Doctor Wolf (The Collegium Book 4) Read online

Page 6


  And despite the woman’s evil, that didn’t sit right with him.

  Liz stopped fighting her instincts and hugged him. “Thank you. For saving the children and Steve.”

  “I didn’t save them. We left the children there.” Guilt, irrational but fervent showed in his anguished eyes. Eyes that flickered to the smoke-gray of his wolf. “I was torn up. Steve was concussed. I killed the warlord, and then, we had to run. A chopper came for us in the morning. We survived the night.”

  He put his arms around her, hands restless along her spine. “Troops went in later, but the children were gone.”

  “The lost children, taught to kill.”

  “Yes. There are charities working to offer them new lives, normal lives, but…”

  She pressed her lips to his throat where he swallowed his emotion, Adam’s apple bobbing. “How do you heal souls?”

  He pressed his face against her hair.

  They stood like that for minutes. So much was clear to Liz, now. Not only her grandfather’s backing of Carson’s research—the family owed him Steve’s life—but Carson’s non-swaggering, independence. He knew his strength. He’d fought and killed a lion-were pair. For most wolves, that would have required a full pack fighting with them. And none of that mattered to him. Carson mourned the children.

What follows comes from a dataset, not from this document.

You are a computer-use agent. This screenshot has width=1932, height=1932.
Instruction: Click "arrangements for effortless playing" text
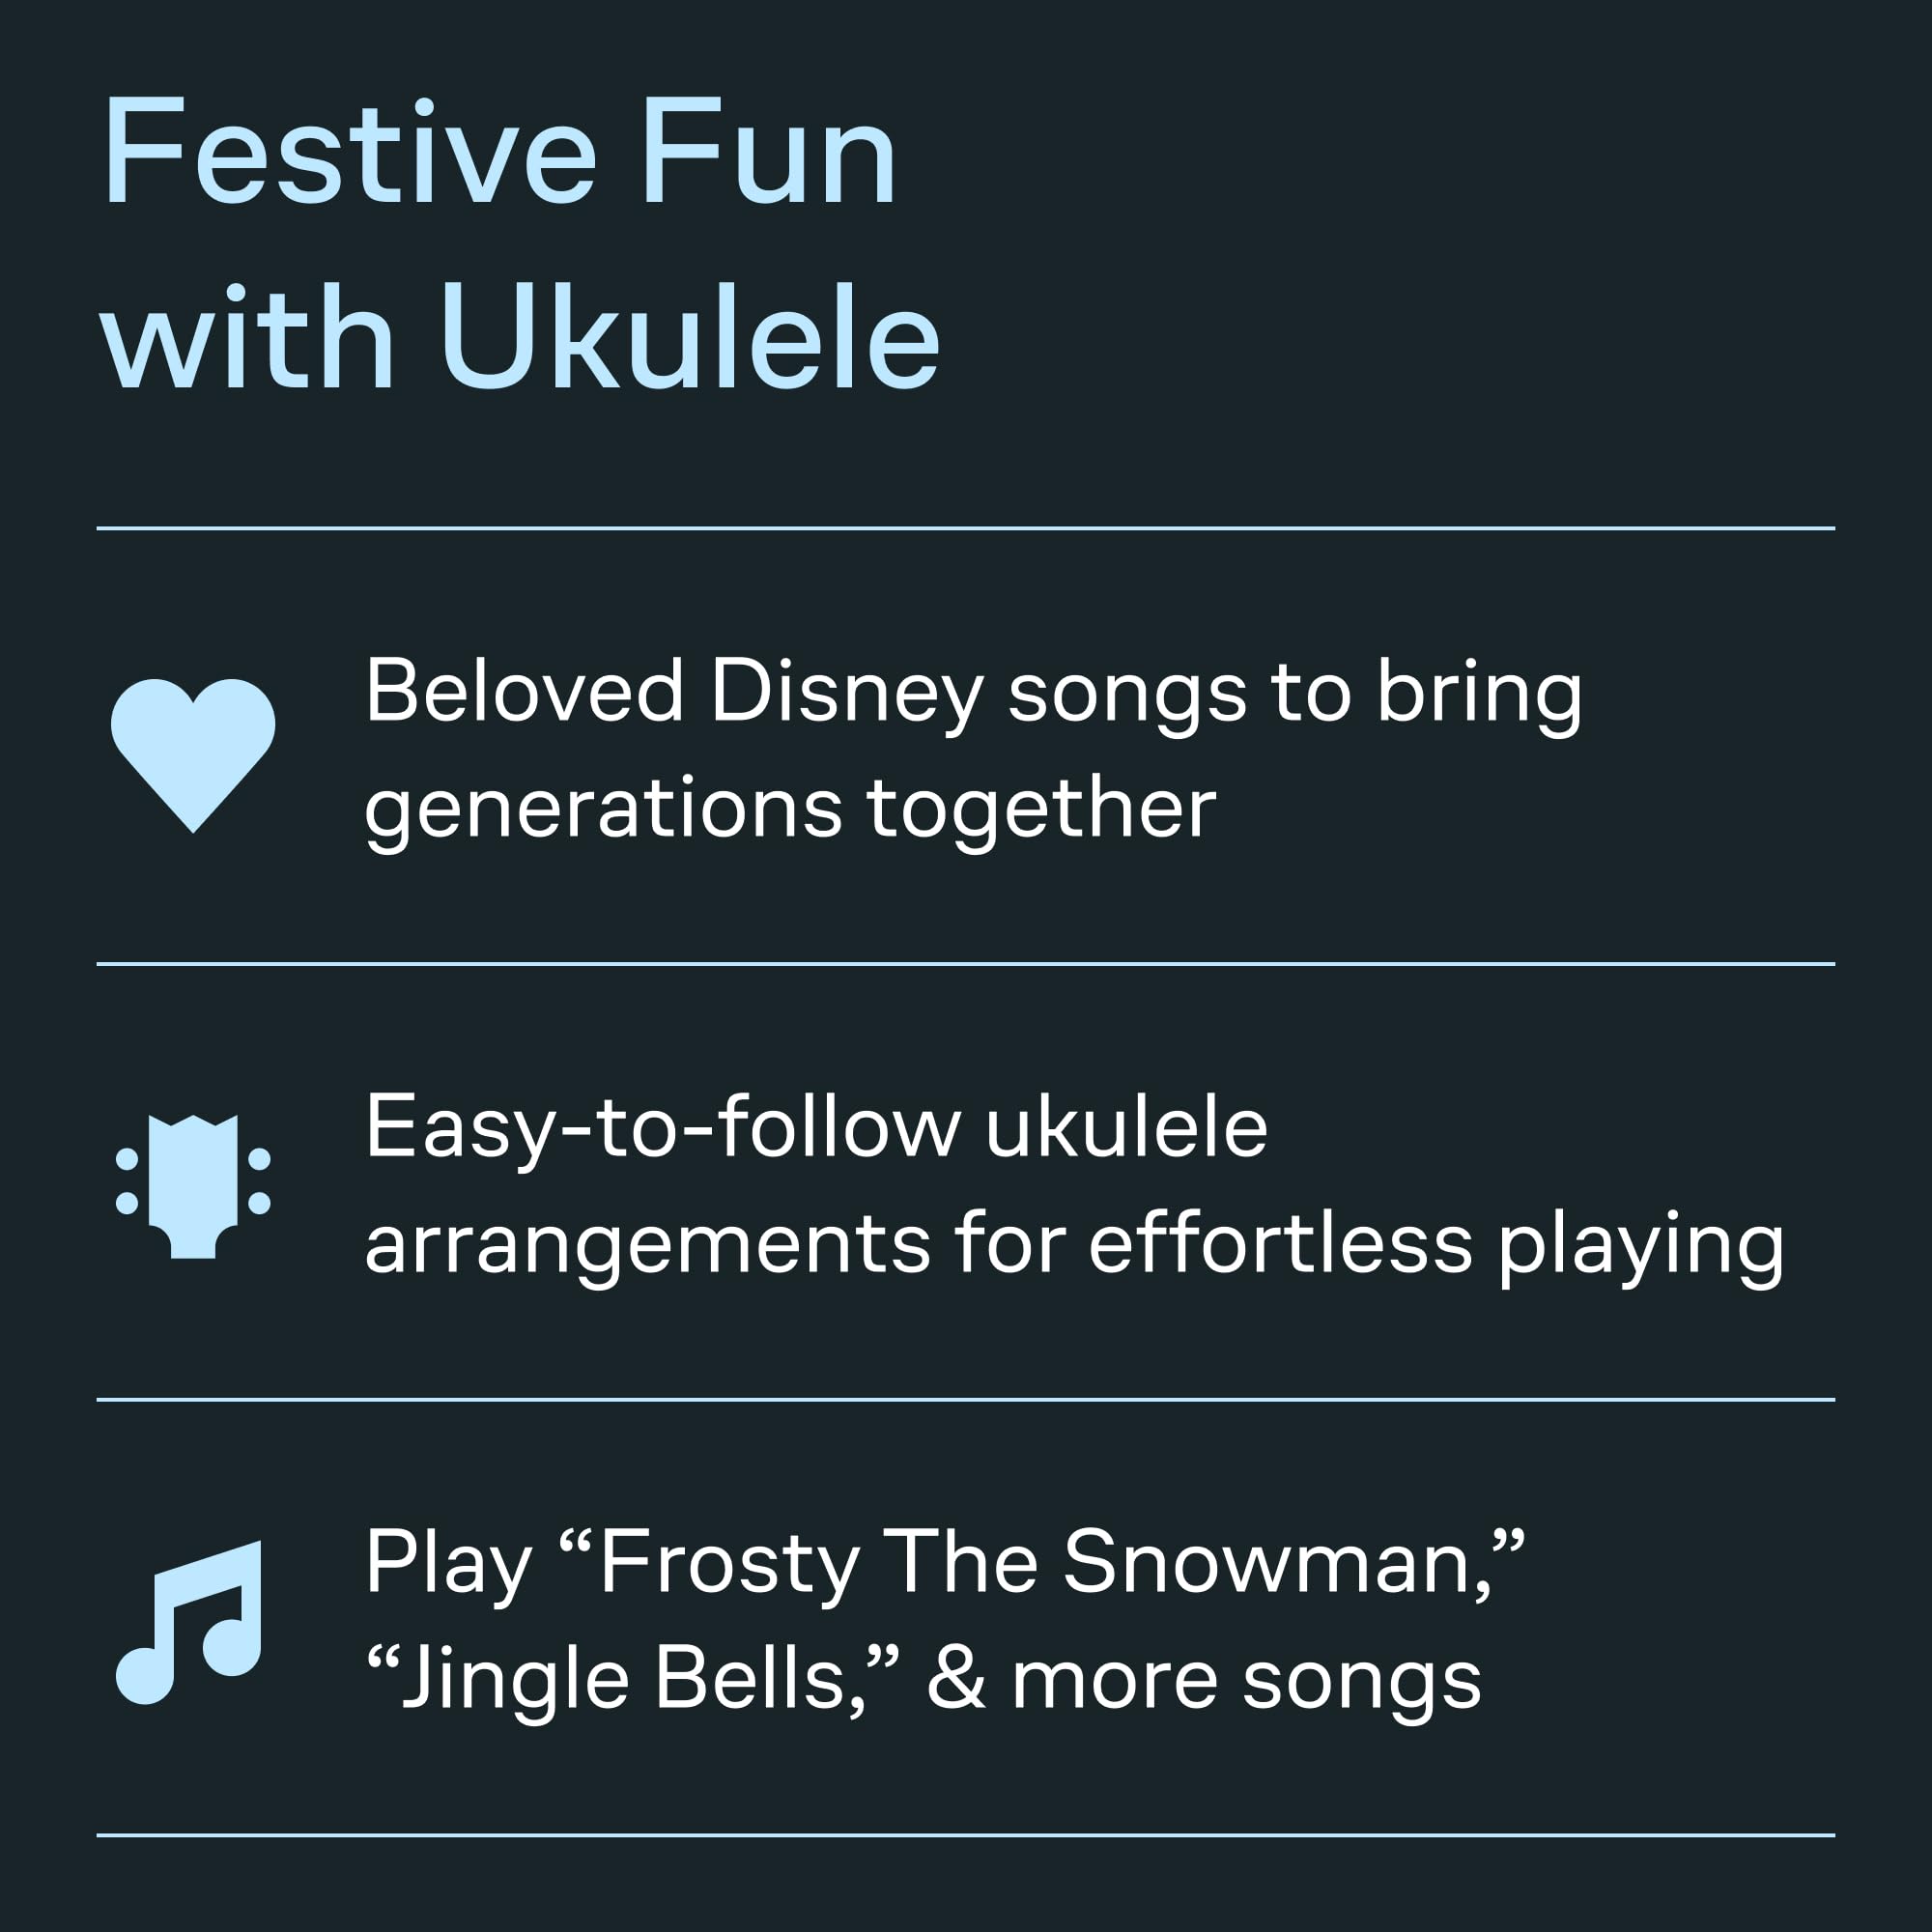pos(1074,1245)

  She heard his breathing deepen and knew he’d conquered his emotion. She drew back. “You don’t have to protect me. Brandon is a nuisance. I’ll deal with him.”

  “Omega wolf. Do you know what that means?”

  “That I detest conflict.”

  He touched her face. A caress. “That you heal, which you do. That you take others’ pain on yourself, which you shouldn’t. And that you have fantastically sensitive instincts. If Brandon has rattled you, then you need to let me deal with him, alpha to wannabe alpha.”

  Her smiled was wry. “He’s not an alpha, is he?”

  “No, but that doesn’t mean he isn’t powerful. What he lacks is an alpha’s protectiveness.”

  The simple statement struck a chord with her. Her grandfather was protective, so was her brother, the new Suzerain, and so was Carson. Brandon might love his children, but she received no sense that his concern extended further. Perhaps that was why, despite all his surface appeal, she was so wary of him.

  She touched a leaf of the nearest gentian, feeling its slight roughness and sensing its vitality. “I didn’t come here for you to take on my problems.” She let the leaf go and watched it spring back, heard the faint rustle of it. “I’ll tell Brandon the truth. That I panicked, not wanting to hurt his feelings, but that you and I aren’t involved, and I won’t be wooed into a relationship with him. The truth is safest.”

  Carson tipped his head fractionally, as if he’d heard something curious in her words.

  She replayed them in her head, and couldn’t detect anything. “I’ll phone him.”

  “No,” he said slowly. “John didn’t seem to think that associating with me put you in danger.”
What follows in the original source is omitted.